►

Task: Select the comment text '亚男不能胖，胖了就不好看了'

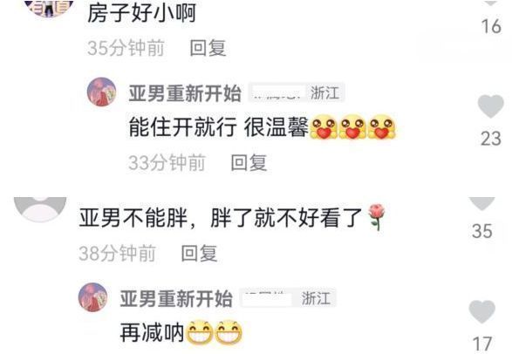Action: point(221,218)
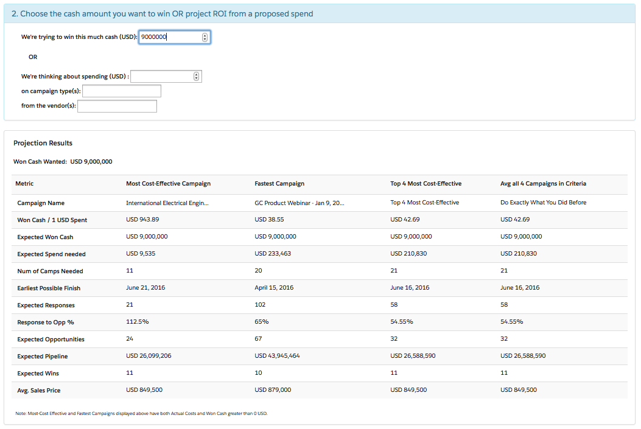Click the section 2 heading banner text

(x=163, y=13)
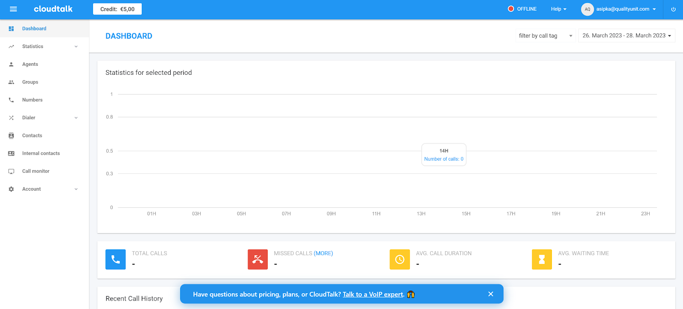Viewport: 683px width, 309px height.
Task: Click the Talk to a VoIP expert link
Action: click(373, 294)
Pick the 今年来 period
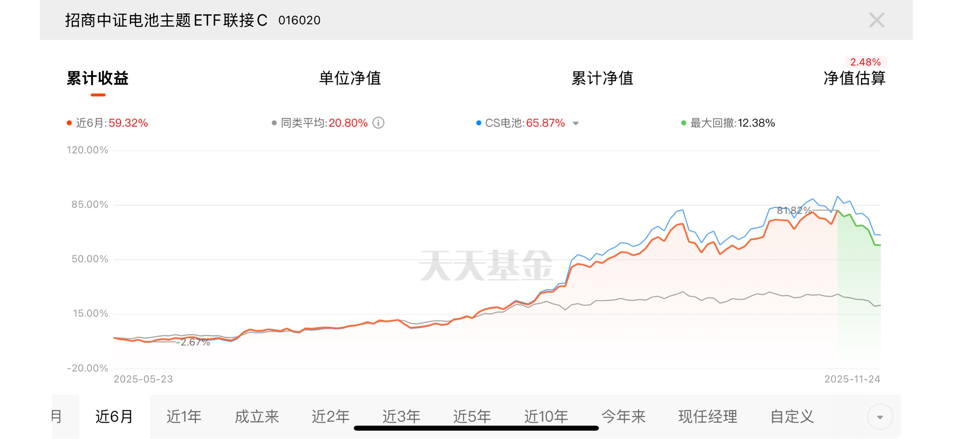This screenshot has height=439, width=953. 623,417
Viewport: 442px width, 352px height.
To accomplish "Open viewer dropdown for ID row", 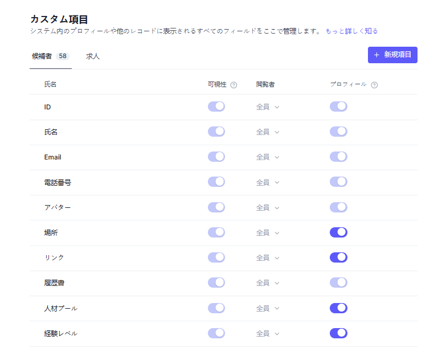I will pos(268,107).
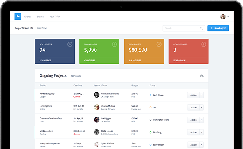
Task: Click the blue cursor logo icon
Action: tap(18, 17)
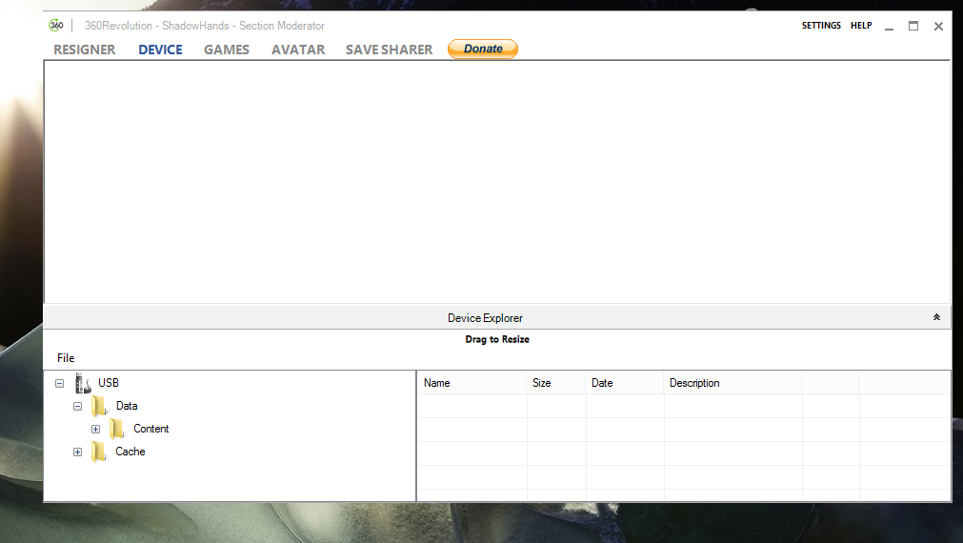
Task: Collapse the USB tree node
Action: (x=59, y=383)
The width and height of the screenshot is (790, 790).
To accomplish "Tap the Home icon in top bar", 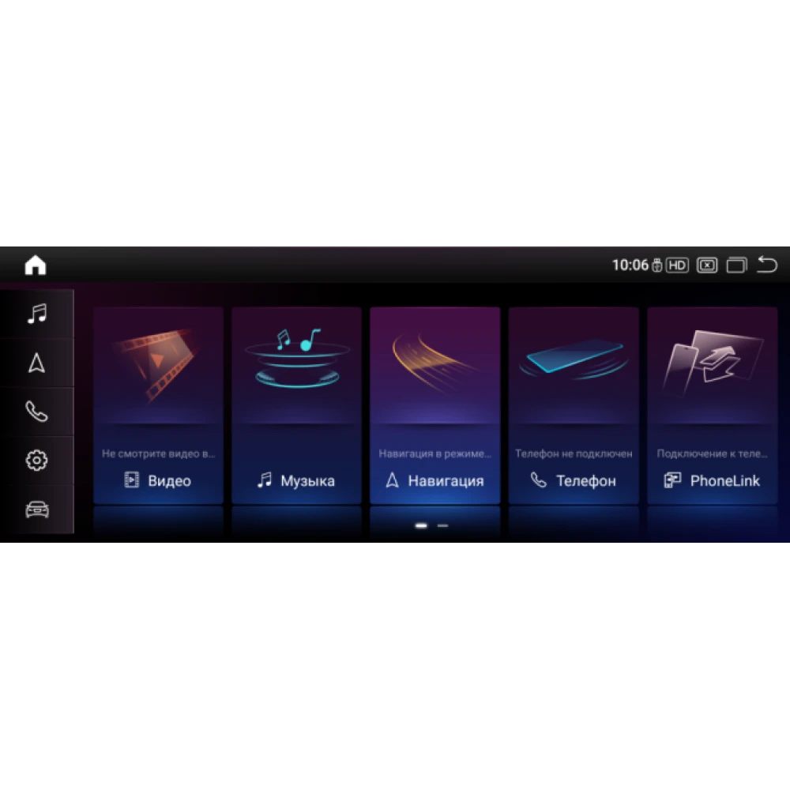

◄

▶ **Work required**
Rewrite the material, starting at its first line and ending at the line containing "This screenshot has", substituting "reply" for "comment" and keeping everything else unchanged. Leave the pictures out of your answer.

▶ **Response to the exercise**
Task: Select the reply text '亚男不能胖，胖了就不好看了'

Action: point(221,218)
Click the section 2 heading banner text

(x=163, y=13)
Viewport: 683px width, 309px height.
Task: Click the Talk to a VoIP expert link
Action: click(373, 294)
Pick the 今年来 period
This screenshot has height=439, width=953. 623,417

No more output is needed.